Was wohl aus ihnen geworden ist

VOLKERKUNDE Sie hießen Dob Dobberstein And The Four Dobs, Chubby Hermann oder Hotte Lippok, und sie spielten Beat: Die Ausstellung „Generation B“ lässt im Kreuzberg Museum eine untergegangene Ära wiederauferstehen

Der spätere Schlagerkasper Frank Zander spielte 1965 in gut sitzender Manchesterhose bei The Gloomys

VON JENNI ZYLKA

Dob Dobberstein and The Four Dobs zogen bestimmt alle bekannten Mitmachregister. Damals, als sie auftraten im Top-Club atelier 13 am Kottbusser Damm. Trotzdem war der jugendliche Rock-’n’-Roll-Fan nicht begeistert: „Mit der Show, das haute auch nicht so recht bei den Herren hin, die man eher hinter dem Schalter einer Sparkasse vermutet hätte, als auf einer Rock-’n’-Roll-Bühne. Ich verlor die Lust am Abhotten“, notierte er spitz.

Das atelier 13 gibt es nicht mehr, heute residiert dort „Restposten aus London“. Aber auf dem Schwarz-Weiß-Foto werden die Sixties wieder lebendig: Man sieht ein paar Anzugträger mit gewichtigen schwarzen Hornbrillen, einer dicklich, einer ein langes Elend, die mitsamt Instrumenten Faxen machen. Skiffle und Rock ’n’ Roll waren 1962 gerade erst angekommen in Berlin, das die fünfziger Nachkriegsaufbaujahre mit Ach und Krach überstanden hatte und die Sechziger mit dem Mauerbau begrüßte. Man ahnte nur, was das bedeutete. Doch um die Ecke, ein paar Schautafeln weiter, lauerte schon die Explosion.

Bemerkenswerte Phase

„Generation B“, im Untertitel „Die 60er Jahre – Beat in Berlin“, heißt die Ausstellung, die das „Berliner Rock & Pop Archiv“ im Kreuzberg Museum zeigt. Lutz T. Manthe, der das Archiv seit über 20 Jahren mehr oder weniger ehrenamtlich betreibt, und Willi Witkowski haben ihre über die Jahre gewachsene Sammlung aus Bild, Text und Ton durchgesehen, sie haben nach verschollenen Bandnamen geforscht, haben versucht, Rechte zu klären und Singles aufzutreiben, um auch dem stetig wachsenden Teil der Welt, der die Zeit nicht aktiv miterlebt hat, diese bemerkenswerte Phase zu erhalten.

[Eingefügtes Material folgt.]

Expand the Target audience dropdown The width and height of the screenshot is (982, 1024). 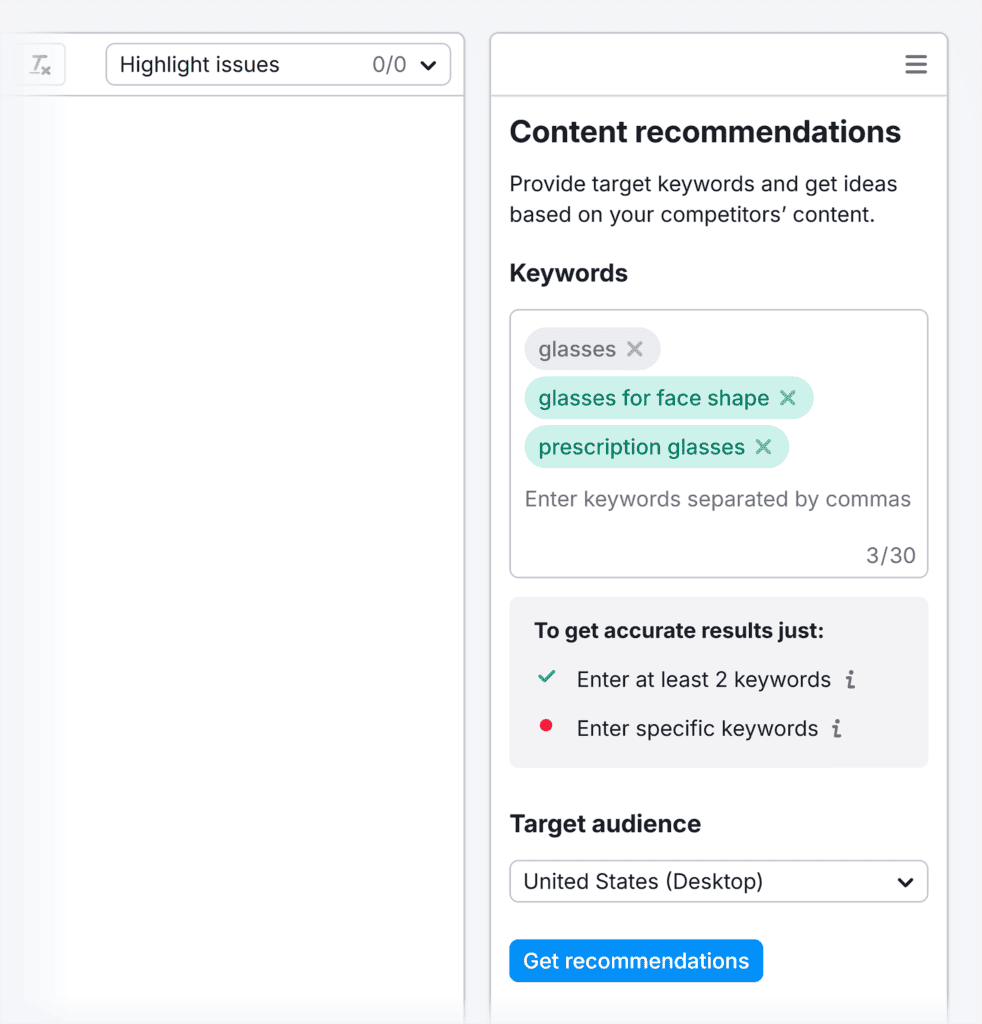click(x=718, y=882)
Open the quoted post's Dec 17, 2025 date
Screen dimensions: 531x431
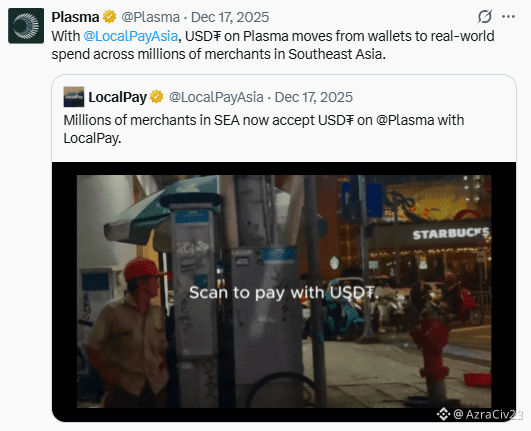pyautogui.click(x=314, y=97)
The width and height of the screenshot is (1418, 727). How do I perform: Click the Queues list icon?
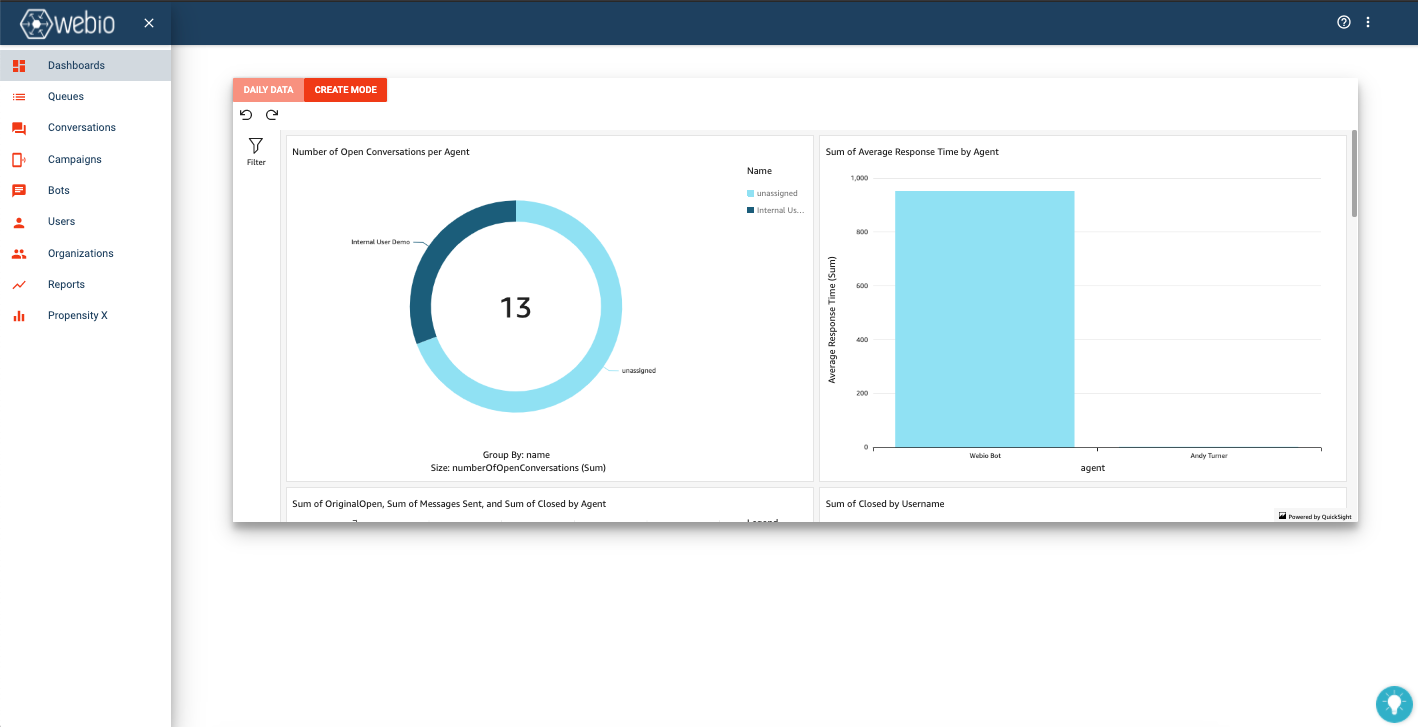coord(18,97)
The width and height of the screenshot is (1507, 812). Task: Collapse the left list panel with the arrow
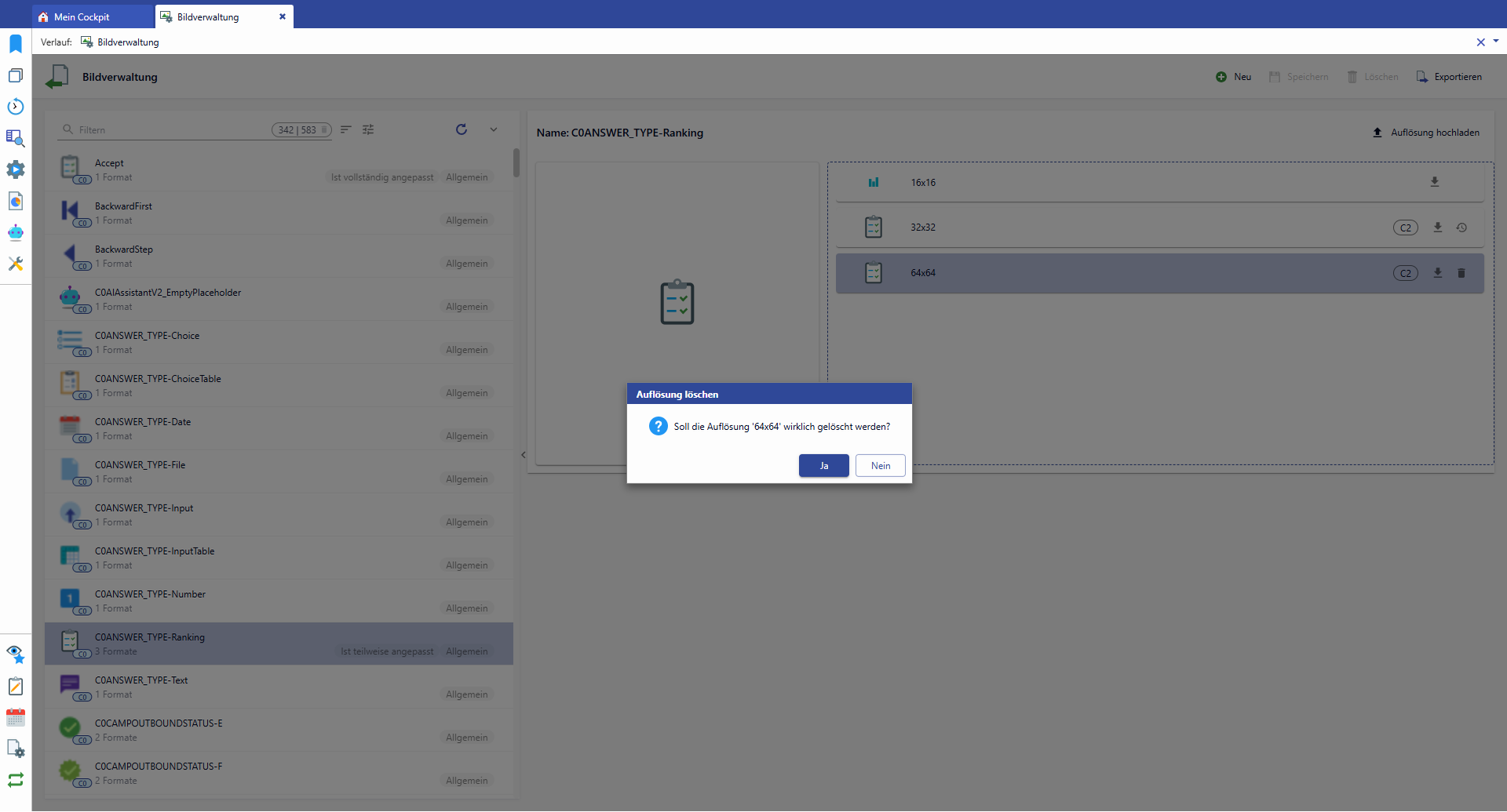(x=524, y=455)
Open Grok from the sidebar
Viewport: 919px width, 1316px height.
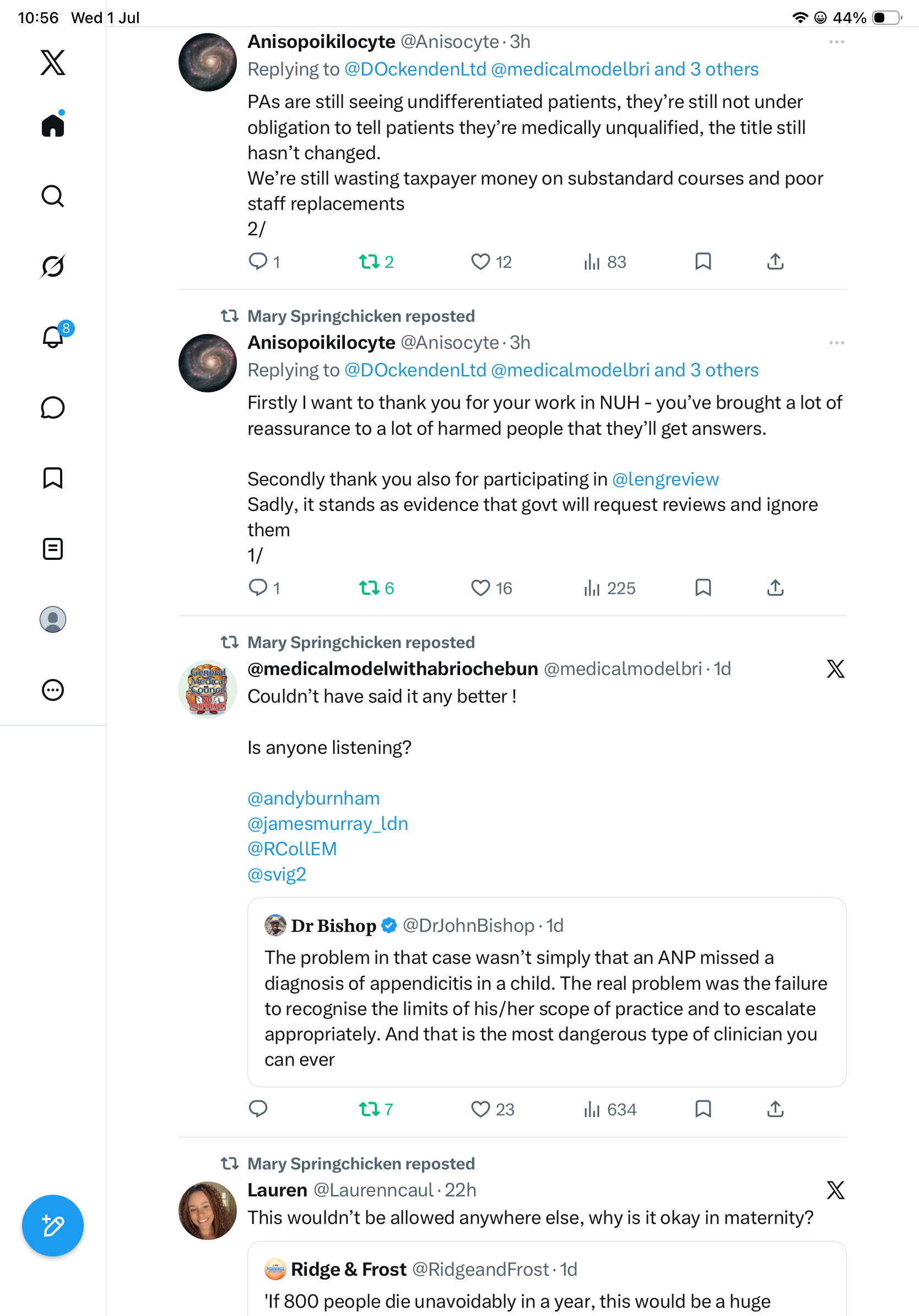[x=53, y=266]
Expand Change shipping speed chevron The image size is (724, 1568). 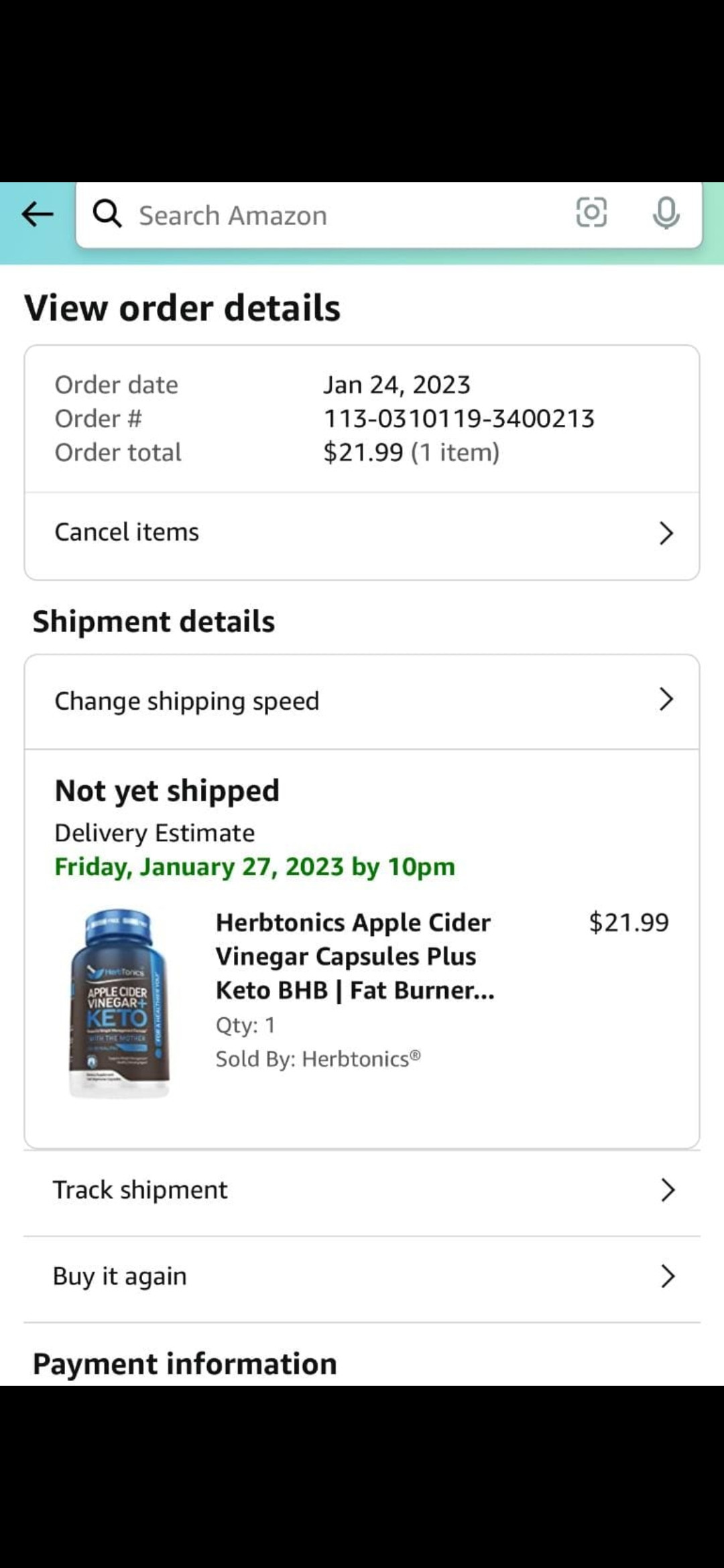click(666, 700)
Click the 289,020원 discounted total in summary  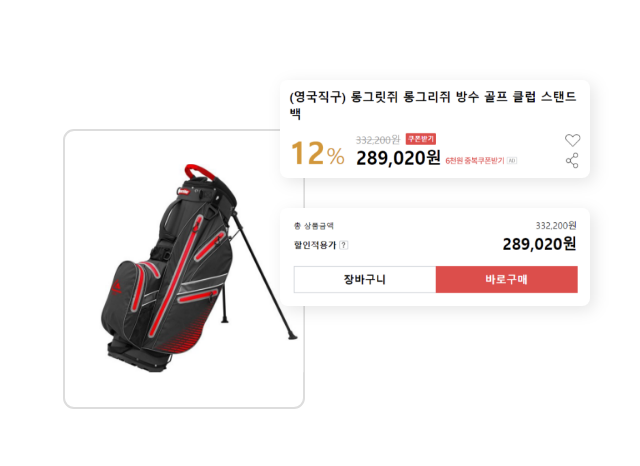(x=539, y=244)
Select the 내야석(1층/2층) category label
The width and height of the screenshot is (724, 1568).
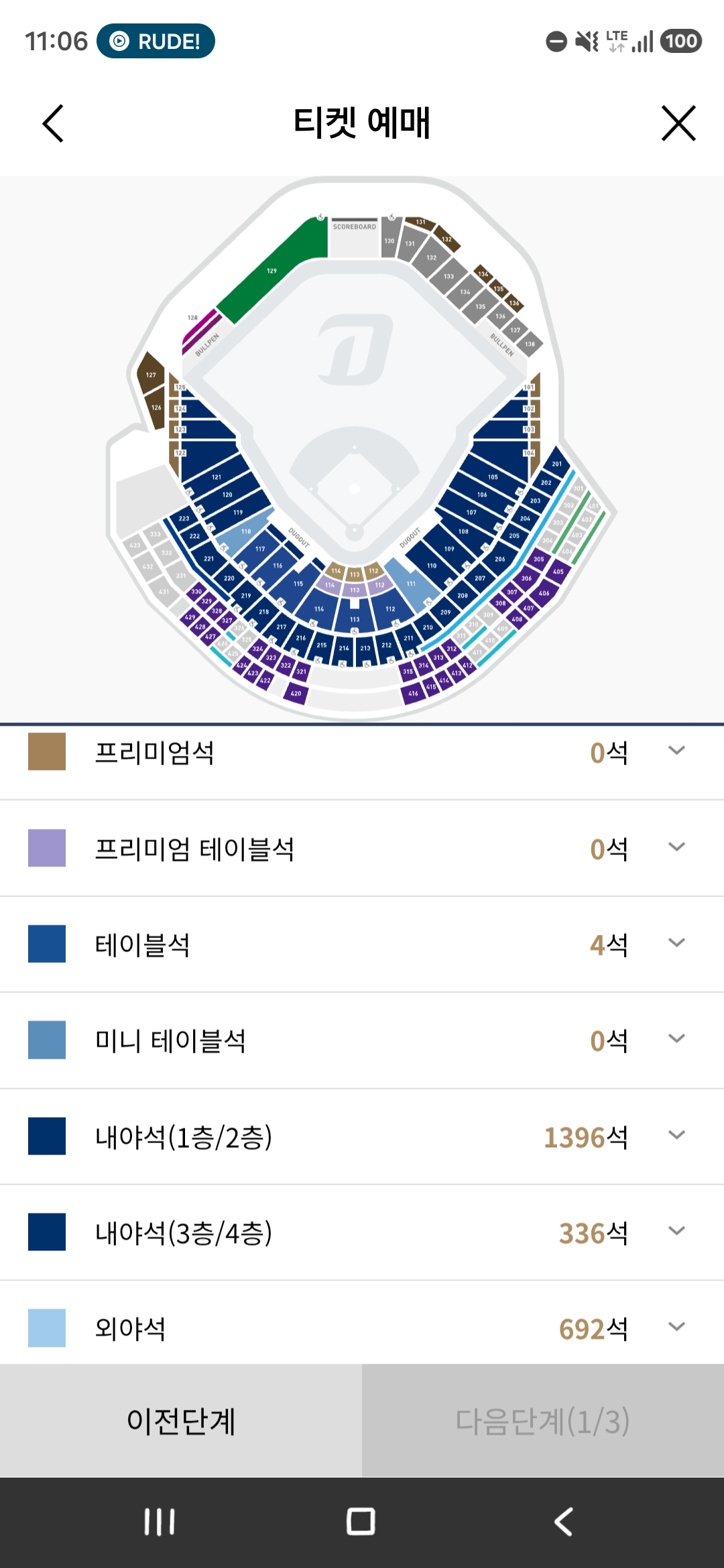[184, 1137]
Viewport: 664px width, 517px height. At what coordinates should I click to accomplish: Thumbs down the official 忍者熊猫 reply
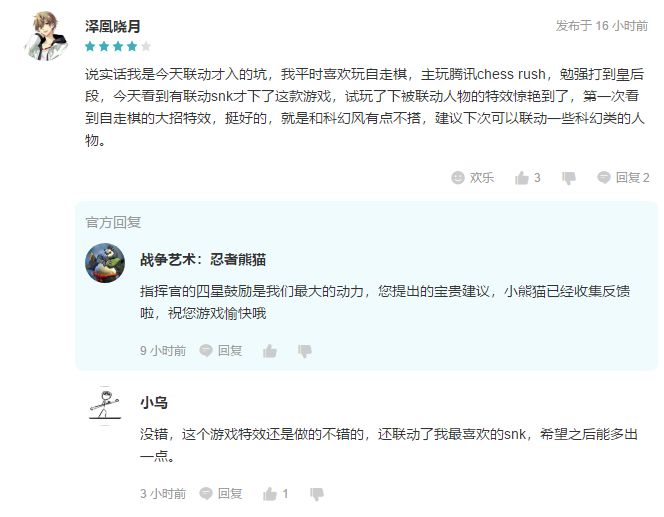click(x=304, y=351)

Eine Phase, in der die Musik fast komplett von Männern gemacht wurde, die sich auch noch beispielsweise „Chubby Hermann“ nannten, obwohl sie eigentlich Volker hießen und schlank waren. Oder „Ecki Pfister“. Oder „Hotte Lippok“ – was aus denen nur wurde?

Manthe weiß fast zu jedem der Fotos, die, chronologisch geordnet und mit erklärenden oder narrativen Texten versehen, durch die Ausstellung führen, etwas zu sagen. Er weiß, dass Chubby Hermann nie chubby (feist) wurde und immer noch Hobbymusik macht. Dass die hübsche Ute Kannenberg, eine von zwei aktiven Sängerinnen der frühen Sechziger, als Veranstalterin in der Jazzszene aktiv ist. Dass der Schlagerkasper Frank Zander, der 1965, in gut sitzender Manchesterhose, bei The Gloomys mitspielte, seine Beat-Vergangenheit etwas stiefmütterlich behandelt. Und dass The Boots zwar eigentlich die beste, die Lords aber die erfolgreichste und originellste Berliner Band dieser Zeit waren.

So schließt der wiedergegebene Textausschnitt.